Hereditary angioedema, a European initiative to shine a spotlight on a still under-recognized condition

The event highlighted the need to promote early recognition of a rare but not invisible disease, essential to enabling patients to access targeted treatments that can restore quality of life. To support this goal, the company also developed a motion graphic video (LINK) to help make the signs of the disease more recognisable.

Hereditary angioedema is characterised by sudden and recurrent episodes of swelling (edema), varying in severity and frequency, which can affect different parts of the body, particularly the face, hands, feet, gastrointestinal tract, and airways. In severe cases, laryngeal involvement can be life-threatening, with a risk of suffocation if not treated promptly. The disease is caused by a genetic mutation leading to a deficiency or dysfunction of the C1 inhibitor protein, resulting in excessive production of bradykinin, which is responsible for edema formation^[²^]. The condition is hereditary. If one parent is affected, there is a 50% chance of transmission^[³^]. However, in about 1 in 4 cases, it occurs without a family history^[³^], making recognition even more challenging.

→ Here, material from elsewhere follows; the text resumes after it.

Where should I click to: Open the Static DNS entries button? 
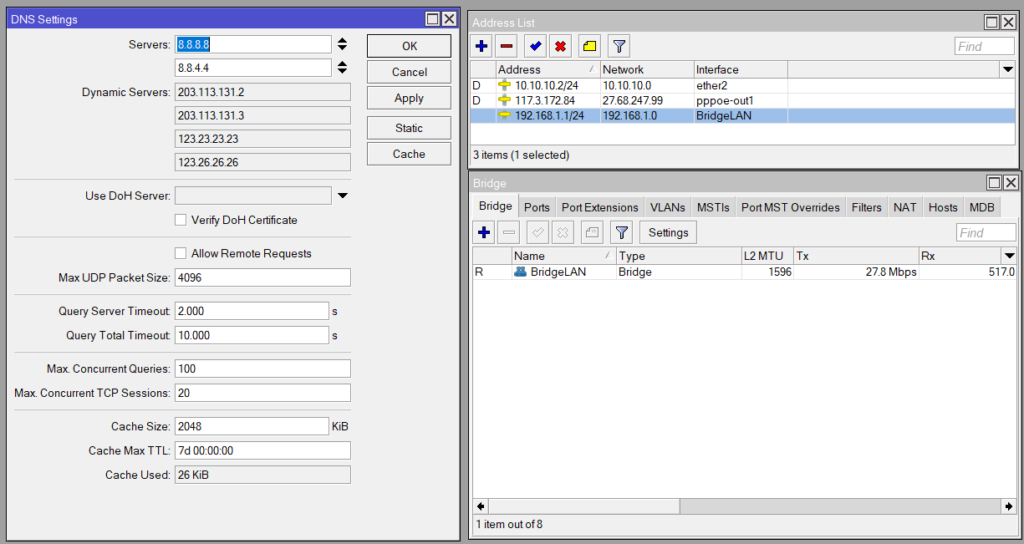pos(409,128)
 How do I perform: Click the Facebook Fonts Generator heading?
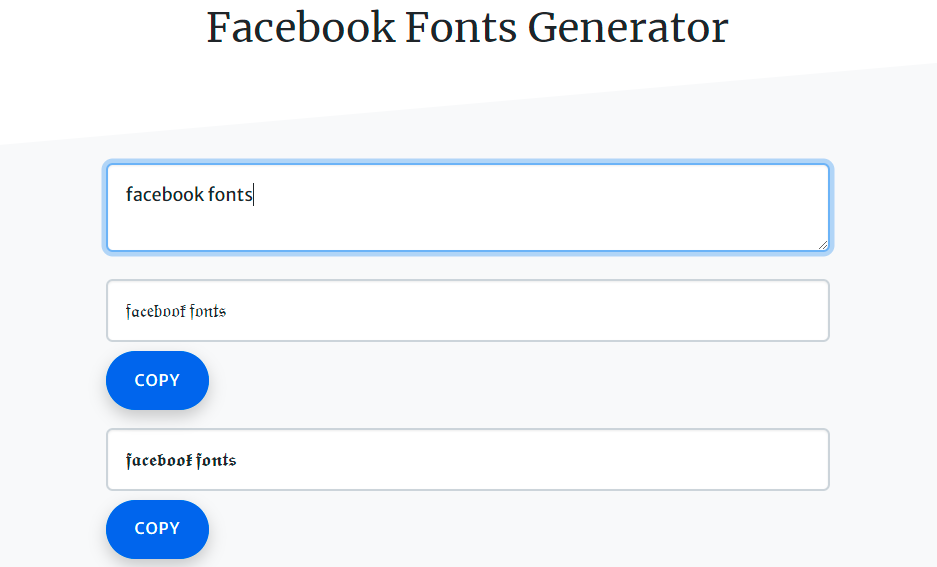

"The unpredictability of HAE deeply impacts patients' lives, disrupting education, work and social relationships. As a hereditary condition, it also raises concerns about passing the disease on to future generations. Awareness is critical: it is the first step toward timely diagnosis" says Teresa Caballero, Head of the Hereditary Angioedema National Reference Center at Hospital Universitario La Paz in Madrid – one of Spain's three national reference centres for HAE (CSUR), alongside Hospital Universitario Vall d'Hebron and Hospital Universitario Virgen del Rocío.